Türk bayrağı o gün bugün orada çakılı.
Bu emri vermek büyük bir cesaret isterdi. Hele bir şair devlet adamı için bu çok zor bir karardı.
Ayşe tatile çıktı. Çok kan döküldü, çok şehit verdik, çok gazimiz oldu.
Kıbrıs Barış Harekâtı ile ilgili hamaset duygularınızı kabartmak istemem. İlgi duyanlar sosyal medyadan bu harekâtın nedenlerini bulabilir. Başta büyük siyaset adamı, dürüst insan Bülent Ecevit olmak üzere, bu harekâtta şehit düşen askerlerimize rahmet diliyorum. Bazıları ise hala akli dengesi bozuk olarak aramızda yaşıyorlar.
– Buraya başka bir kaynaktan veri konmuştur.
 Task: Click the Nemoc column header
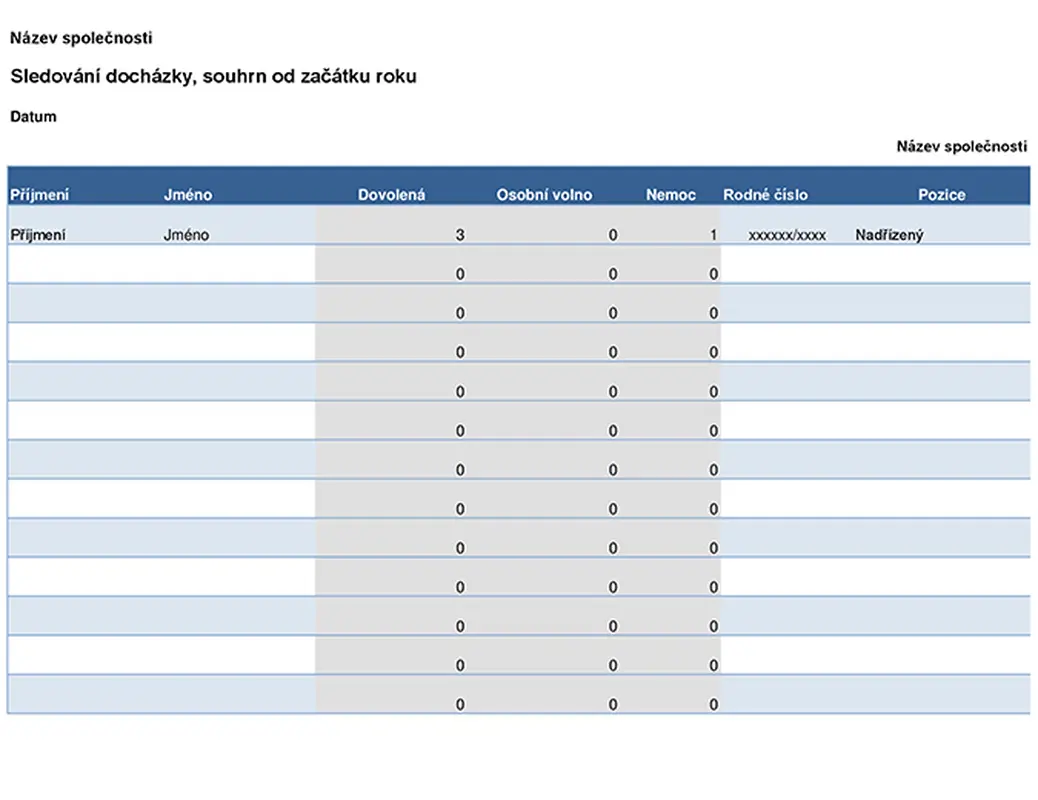[x=670, y=195]
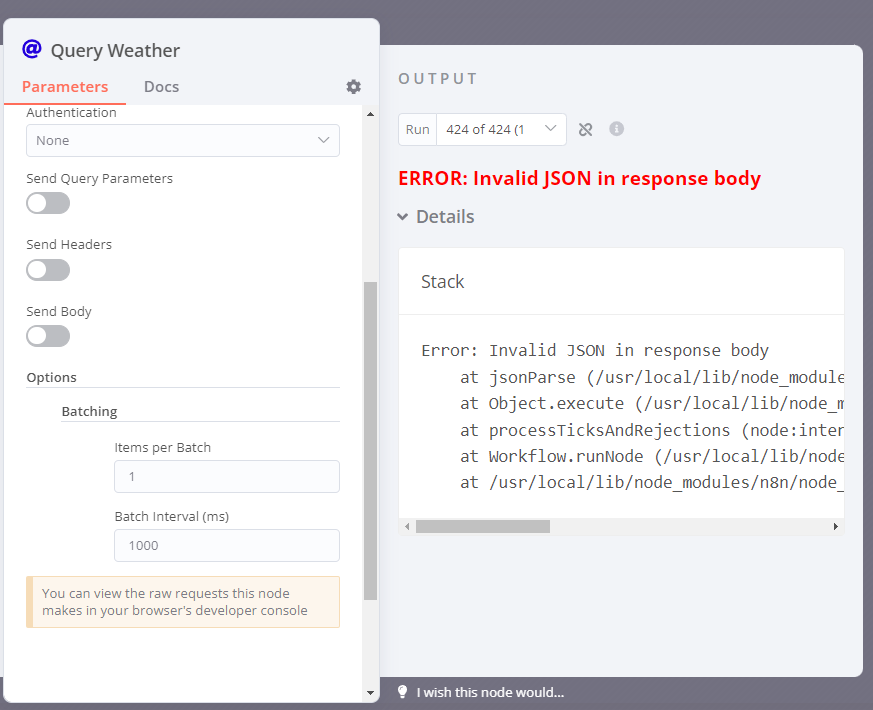Open the Authentication dropdown
Viewport: 873px width, 710px height.
pyautogui.click(x=183, y=140)

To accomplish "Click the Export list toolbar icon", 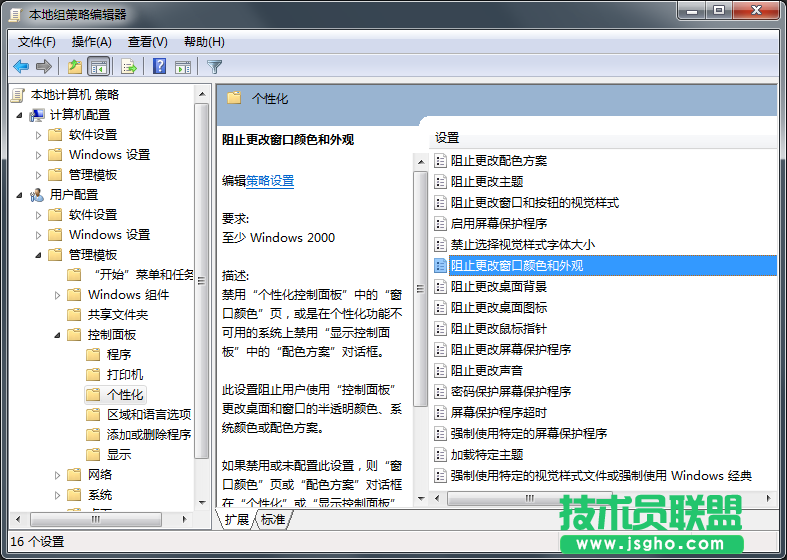I will pyautogui.click(x=128, y=67).
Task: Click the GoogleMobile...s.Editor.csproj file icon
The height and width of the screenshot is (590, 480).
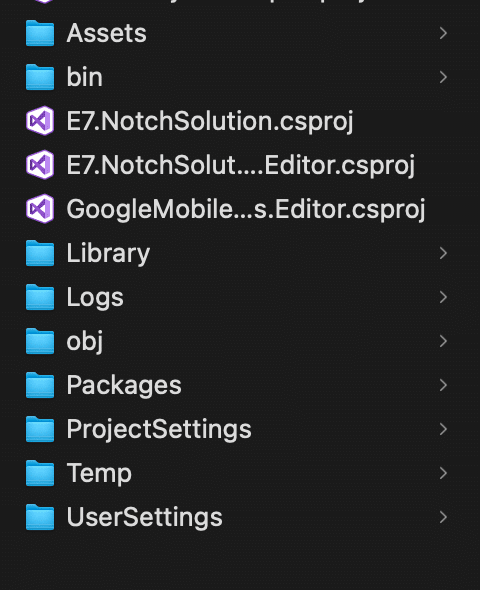Action: [x=40, y=209]
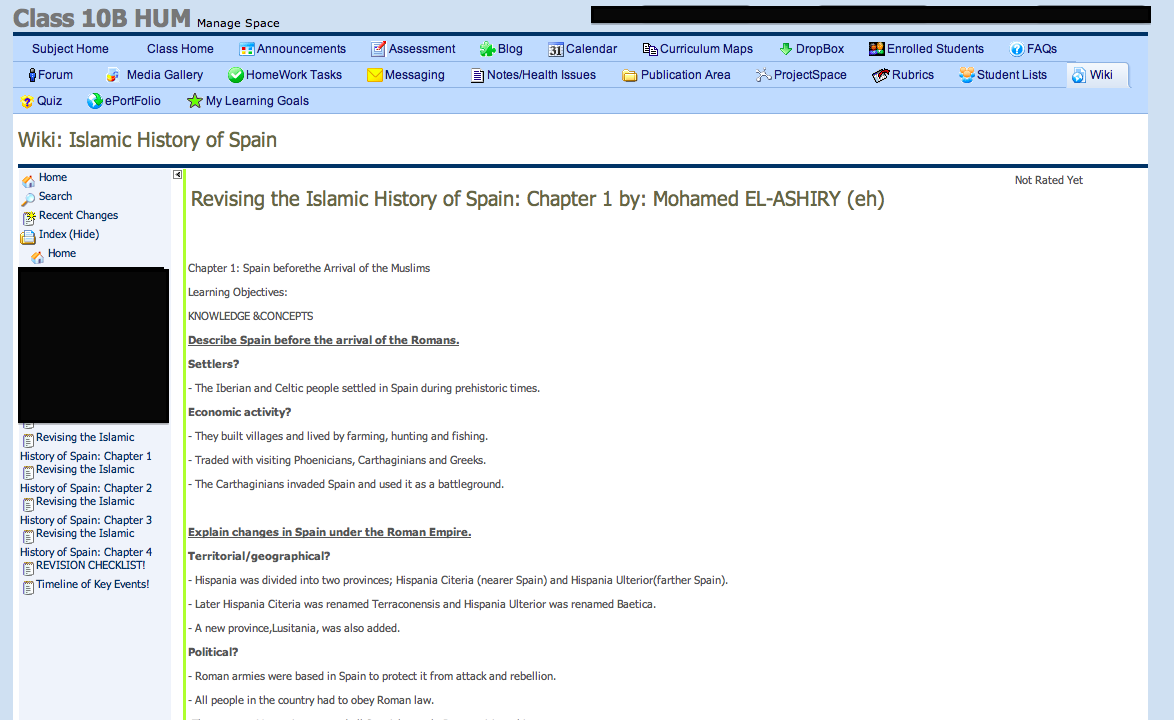Click the Rubrics icon
This screenshot has height=720, width=1174.
click(x=881, y=75)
Onlar, yavru vatandaki yurttaşlarını zulümden kurtarmak için canlarını verdiler. Bir amaçları vardı ve bu amaçlarını başarıyla yerine getirdiler.
Saygıyla anıyorum.
***
Hitler’i ayağa kaldıran Türk
Atatürk’ün “Dünyayı kaldıran Türk” diye seslendiği güreşçiyi bilir misiniz?
1936 yılı olimpiyatları Hitler’in Almanya’sında, Berlin’de yapılmaktadır.
Serbest güreşlerde Ahmet Kireççi adlı genç bronz madalya almış, Türk bayrağını ilk kez bir olimpiyatta dalgalandırmıştır.
Daha sonra grekoromen müsabakalara geçilecektir.
Bu kez, Erzincanlı Ali Pehlivan’ın oğlu, Yaşar Erkan adlı Türk genci tüm rakiplerini kaldırıp yere vurarak yener ve sıkletinde, dünya şampiyonu olup altın madalya kazanır. Tüm dünyayı titreten Hitler ayağa kalkar ve okunan İstiklal marşını selam vererek dinler.
Müsabakadan sonra duygularını açıklayan Yaşar Erkan şunları söyler:
‘Şampiyonluk kürsüsünde şanlı bayrağımız şeref direğine çekilirken kendimi tutamadım, gözlerimden yaşlar sel gibi aktı. Yüz yirmi bin kişinin ve Hitler'in önünde bayrağımızı şeref direğine çektirmek ve ayakta güzel marşımızı dinletmek zevklerin en güzeli ve en büyüğüdür.’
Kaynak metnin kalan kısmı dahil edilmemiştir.